Your goal — Restate word for word, and only, the lines that extend from the line containing "Tap the Encryption and credentials title" through the end of the records below.

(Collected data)
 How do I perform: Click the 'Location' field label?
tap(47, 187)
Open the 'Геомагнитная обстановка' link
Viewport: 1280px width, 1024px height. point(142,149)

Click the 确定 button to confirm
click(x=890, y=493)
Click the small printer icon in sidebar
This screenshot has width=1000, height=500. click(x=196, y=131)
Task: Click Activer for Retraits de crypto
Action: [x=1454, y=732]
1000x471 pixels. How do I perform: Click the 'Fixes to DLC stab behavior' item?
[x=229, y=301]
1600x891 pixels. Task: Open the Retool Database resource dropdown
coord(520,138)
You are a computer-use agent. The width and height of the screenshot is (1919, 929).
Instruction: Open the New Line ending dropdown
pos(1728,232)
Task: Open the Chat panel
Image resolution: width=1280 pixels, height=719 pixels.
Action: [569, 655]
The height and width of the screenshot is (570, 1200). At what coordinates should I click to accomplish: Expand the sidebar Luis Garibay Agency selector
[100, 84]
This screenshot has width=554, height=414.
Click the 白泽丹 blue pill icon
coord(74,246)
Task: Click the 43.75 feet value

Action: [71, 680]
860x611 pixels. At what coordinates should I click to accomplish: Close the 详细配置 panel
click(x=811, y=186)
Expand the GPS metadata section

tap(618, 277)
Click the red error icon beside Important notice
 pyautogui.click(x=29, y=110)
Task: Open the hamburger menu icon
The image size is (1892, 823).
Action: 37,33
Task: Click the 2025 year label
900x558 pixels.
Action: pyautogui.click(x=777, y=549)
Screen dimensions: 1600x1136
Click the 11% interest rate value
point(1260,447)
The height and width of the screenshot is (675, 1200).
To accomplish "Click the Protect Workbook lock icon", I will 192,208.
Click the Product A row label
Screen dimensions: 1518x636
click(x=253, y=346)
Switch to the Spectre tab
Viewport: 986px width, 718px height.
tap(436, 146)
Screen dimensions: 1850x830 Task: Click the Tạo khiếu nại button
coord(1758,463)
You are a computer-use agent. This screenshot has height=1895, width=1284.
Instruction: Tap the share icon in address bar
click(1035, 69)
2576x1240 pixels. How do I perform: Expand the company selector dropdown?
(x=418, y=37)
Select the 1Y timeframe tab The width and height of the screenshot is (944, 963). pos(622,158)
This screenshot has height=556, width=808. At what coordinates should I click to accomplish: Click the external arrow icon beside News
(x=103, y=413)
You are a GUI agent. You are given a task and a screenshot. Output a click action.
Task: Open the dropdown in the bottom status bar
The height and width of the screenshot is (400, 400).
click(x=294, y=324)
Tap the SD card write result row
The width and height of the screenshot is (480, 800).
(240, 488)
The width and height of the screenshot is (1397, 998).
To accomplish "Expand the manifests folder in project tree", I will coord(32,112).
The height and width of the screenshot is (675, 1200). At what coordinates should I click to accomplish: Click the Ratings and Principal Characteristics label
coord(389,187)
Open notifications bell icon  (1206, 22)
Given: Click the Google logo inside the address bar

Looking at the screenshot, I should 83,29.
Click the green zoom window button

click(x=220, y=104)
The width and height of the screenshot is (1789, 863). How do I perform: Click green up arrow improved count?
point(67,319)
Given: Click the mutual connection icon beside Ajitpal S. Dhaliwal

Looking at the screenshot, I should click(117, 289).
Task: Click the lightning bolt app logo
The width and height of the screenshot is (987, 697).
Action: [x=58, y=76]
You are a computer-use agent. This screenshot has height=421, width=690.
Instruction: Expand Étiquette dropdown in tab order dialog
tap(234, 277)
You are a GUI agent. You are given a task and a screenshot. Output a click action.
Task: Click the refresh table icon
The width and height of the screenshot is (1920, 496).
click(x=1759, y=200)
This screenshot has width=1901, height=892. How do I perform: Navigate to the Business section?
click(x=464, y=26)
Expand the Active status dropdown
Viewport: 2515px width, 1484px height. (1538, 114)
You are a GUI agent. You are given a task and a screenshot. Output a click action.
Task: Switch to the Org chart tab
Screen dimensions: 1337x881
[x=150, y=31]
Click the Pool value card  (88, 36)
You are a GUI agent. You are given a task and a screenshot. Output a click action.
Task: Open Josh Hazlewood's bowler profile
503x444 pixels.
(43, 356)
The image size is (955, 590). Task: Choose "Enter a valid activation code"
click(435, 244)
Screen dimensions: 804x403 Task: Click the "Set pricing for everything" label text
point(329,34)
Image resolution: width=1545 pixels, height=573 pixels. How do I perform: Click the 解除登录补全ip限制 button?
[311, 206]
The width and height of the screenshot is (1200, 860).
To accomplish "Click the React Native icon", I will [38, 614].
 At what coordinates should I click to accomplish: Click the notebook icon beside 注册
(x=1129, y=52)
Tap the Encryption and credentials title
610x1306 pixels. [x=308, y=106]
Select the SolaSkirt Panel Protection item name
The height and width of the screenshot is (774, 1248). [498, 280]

Response below —
Tap the Encryption and credentials title
610x1306 pixels. [x=308, y=106]
Select the SolaSkirt Panel Protection item name
The height and width of the screenshot is (774, 1248). [498, 280]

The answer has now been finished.